ずっと一緒に居た皆さんにお礼を言っているようだ。ヤエコさんが話し終わると、ざあっと強く風が吹いた。そして


 うおおおおおおおおん!!


 地の底から湧いたようなうめき声が十重二十重に響き渡ってきた。木立の暗がりから濃淡様々な影が現れては消え、そして僕たちを取り囲んだ。すっかり陰のようになった者ばかりだったが、中には頭に弓矢の刺さった落ち武者や、姿が見えていても身体の一部または大部分が欠けた者、目玉や鼻の無い者も多かった。そして地面からは、さっき僕の脚を掴んだ無数の泥や血まみれの手、手、手、手。


 うおおおおおおおおおん!

 うおおおおおおおおおん!


 うめき声はますます増えて、まるで森全体が地獄の奥底で蠢いている巨大な亡霊のようだった。僕は恐怖のあまり硬直して、思わず蘇生したヤエコさんの身体にしがみついた。だが、こんな状況にも関わらずヤエコさんは動じなかった。

「ありがとう…みんな、本当にありがとう。」

 涙をぽろぽろこぼしながら、ヤエコさんは現世を彷徨う幾千の魂たちに何度も頭を下げた。この場所に4年間も立っていたのだ。彼女達にしかわからない世界で。

「うん。うん。ありがとう。じゃあ、またね。」

 ヤエコさんは意を決して振り返ると、僕の手をぎゅっと繋いで歩き出した。

 遊歩道を出る頃には、満月はだいぶ空の片隅に傾いていた。


 彼女の一人暮らしのアパートは、随分遠い街にあった。

始発の時間まで駅前のネカフェで時間を潰し、来たときとは逆方向に向かってローカル線と新幹線、さらにその駅から路面電車にまで揺られてようやくたどり着いたのは、小さな可愛らしいアパートの二階の角部屋だった。

 そしてなんの迷いも躊躇いもなく植木鉢の下から合鍵を探し出したヤエコさんが、部屋のドアをがちゃっと開けた。


 うおおおおおおおおおおおおおおん!!!


 聞き覚えのある無数のうめき声が部屋中から響き渡った。

「ゴメンね、着いてきちゃったみたい。」

 ヤエコさんは僕にそう言って、ぺろっと舌を出して笑った。ピンク色の玄関マットの上から生えてきた数本の手が、おいでおいでをしている。


 あれから2年。

 僕たちはどうにかお金を溜めてアパートを引き払い、今はタイとカンボジアの国境の小さな町にいる。ヤエコさんは東南アジアを放浪するのが夢だったらしく、貧乏旅行だけど毎日楽しそうだ。
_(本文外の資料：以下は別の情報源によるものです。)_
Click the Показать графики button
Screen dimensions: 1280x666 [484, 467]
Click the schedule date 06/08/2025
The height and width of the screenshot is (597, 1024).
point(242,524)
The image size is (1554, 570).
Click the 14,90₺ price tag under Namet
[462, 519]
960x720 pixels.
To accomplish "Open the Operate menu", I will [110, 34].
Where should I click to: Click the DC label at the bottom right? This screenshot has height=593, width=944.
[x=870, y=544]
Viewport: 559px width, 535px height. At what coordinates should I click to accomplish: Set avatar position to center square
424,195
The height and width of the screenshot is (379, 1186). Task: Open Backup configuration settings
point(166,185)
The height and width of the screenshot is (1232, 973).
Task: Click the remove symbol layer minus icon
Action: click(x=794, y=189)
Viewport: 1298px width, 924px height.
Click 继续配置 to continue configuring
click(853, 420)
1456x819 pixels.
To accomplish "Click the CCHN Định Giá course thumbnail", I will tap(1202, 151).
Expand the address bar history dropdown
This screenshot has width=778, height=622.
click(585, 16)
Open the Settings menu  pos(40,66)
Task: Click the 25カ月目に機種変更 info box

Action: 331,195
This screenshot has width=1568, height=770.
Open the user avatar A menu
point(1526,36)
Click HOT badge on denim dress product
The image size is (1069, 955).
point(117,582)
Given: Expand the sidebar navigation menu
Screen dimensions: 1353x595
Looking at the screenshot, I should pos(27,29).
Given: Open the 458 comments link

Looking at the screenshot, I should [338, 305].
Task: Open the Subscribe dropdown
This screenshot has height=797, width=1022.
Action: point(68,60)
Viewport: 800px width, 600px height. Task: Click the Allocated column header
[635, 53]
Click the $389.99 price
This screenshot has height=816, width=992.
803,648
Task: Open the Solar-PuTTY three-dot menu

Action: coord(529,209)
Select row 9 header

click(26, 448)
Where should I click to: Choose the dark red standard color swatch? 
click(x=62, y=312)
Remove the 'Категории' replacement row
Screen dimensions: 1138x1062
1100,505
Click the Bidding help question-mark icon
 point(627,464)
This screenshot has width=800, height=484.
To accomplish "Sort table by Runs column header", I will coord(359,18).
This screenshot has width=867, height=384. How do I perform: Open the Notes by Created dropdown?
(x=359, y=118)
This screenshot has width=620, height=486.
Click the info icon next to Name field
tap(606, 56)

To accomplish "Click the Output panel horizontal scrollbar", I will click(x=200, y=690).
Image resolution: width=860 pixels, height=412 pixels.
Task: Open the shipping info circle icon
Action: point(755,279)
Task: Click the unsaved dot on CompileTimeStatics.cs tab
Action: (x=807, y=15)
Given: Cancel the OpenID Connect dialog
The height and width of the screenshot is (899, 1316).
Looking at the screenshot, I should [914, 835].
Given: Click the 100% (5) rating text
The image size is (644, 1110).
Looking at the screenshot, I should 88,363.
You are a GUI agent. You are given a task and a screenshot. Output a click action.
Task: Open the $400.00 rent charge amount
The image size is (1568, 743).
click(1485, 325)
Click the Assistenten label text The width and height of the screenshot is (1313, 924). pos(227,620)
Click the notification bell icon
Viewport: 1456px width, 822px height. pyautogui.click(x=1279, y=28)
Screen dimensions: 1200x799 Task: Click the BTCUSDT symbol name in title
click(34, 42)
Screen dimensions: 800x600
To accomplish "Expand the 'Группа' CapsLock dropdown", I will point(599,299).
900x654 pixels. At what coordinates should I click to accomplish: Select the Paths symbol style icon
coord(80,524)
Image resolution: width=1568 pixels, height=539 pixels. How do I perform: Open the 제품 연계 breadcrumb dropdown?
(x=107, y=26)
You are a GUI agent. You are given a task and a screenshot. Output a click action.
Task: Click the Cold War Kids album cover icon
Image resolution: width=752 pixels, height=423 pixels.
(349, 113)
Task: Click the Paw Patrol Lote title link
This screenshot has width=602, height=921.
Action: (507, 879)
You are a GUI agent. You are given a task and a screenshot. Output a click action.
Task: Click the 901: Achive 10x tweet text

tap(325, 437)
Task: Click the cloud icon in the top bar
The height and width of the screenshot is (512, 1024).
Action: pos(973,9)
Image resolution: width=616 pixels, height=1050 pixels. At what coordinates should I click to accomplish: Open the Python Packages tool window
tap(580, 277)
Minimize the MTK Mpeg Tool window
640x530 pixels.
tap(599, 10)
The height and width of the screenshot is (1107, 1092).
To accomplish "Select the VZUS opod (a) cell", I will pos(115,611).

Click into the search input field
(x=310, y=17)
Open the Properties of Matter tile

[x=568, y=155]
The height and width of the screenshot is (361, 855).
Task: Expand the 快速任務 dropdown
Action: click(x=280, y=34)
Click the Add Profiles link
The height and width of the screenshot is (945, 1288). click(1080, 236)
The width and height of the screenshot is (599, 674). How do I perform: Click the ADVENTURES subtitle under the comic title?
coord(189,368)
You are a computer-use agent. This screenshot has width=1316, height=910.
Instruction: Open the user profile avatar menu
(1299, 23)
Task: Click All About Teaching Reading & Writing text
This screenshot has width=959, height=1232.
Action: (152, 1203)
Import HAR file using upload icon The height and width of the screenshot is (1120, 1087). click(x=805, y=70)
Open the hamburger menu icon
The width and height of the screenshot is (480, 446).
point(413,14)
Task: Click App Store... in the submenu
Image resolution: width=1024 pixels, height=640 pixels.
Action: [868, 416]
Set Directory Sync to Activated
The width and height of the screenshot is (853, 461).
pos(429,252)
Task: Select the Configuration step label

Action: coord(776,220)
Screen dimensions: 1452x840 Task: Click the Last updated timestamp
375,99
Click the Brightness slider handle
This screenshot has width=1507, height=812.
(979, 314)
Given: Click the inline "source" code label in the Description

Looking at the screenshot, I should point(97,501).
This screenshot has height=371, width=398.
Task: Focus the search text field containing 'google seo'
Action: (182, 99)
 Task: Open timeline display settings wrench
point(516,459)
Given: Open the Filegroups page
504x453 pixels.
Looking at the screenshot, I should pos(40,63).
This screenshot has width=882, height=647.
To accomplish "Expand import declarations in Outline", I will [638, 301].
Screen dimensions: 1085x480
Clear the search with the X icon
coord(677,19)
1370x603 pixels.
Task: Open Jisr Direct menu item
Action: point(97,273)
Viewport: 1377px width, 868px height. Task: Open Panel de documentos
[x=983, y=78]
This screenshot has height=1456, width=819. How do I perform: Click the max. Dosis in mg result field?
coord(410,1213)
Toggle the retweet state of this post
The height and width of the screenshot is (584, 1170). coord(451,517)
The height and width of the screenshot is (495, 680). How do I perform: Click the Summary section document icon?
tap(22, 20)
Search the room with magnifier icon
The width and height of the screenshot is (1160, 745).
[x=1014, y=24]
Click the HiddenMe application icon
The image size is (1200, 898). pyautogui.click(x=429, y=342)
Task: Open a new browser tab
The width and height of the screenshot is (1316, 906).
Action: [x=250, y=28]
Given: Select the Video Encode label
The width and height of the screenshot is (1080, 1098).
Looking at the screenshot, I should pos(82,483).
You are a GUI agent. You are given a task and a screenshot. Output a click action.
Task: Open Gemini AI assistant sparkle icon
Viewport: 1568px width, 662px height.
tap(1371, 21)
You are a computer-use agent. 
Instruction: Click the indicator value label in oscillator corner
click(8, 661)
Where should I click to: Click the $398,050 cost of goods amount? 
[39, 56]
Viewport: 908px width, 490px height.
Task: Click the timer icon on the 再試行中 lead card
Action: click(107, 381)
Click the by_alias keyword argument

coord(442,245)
 アパートまでついてきた影たちは、いつのまにか少しずつ居なくなっていった。ひょっとしたら見えなくなっただけなのかも知れないけど、ヤエコさんがある日

「みんな帰っちゃったわね」

 と寂しそうにぽつりと言ったので、きっとまたあの森の中に帰ったのだと思う。


 僕は、どうしてもヤエコさんに聞けないことがひとつだけある。

 こんなに美人で、明るくて、度胸の据わった彼女が、なぜ自殺をしなければならなかったのか…ということだ。そもそも、彼女は本当に自殺をしたのだろうか。もし自殺だとしたら、彼女の抱えていた苦しみはいかほどのものだったのか。今もって聞けないままでいる。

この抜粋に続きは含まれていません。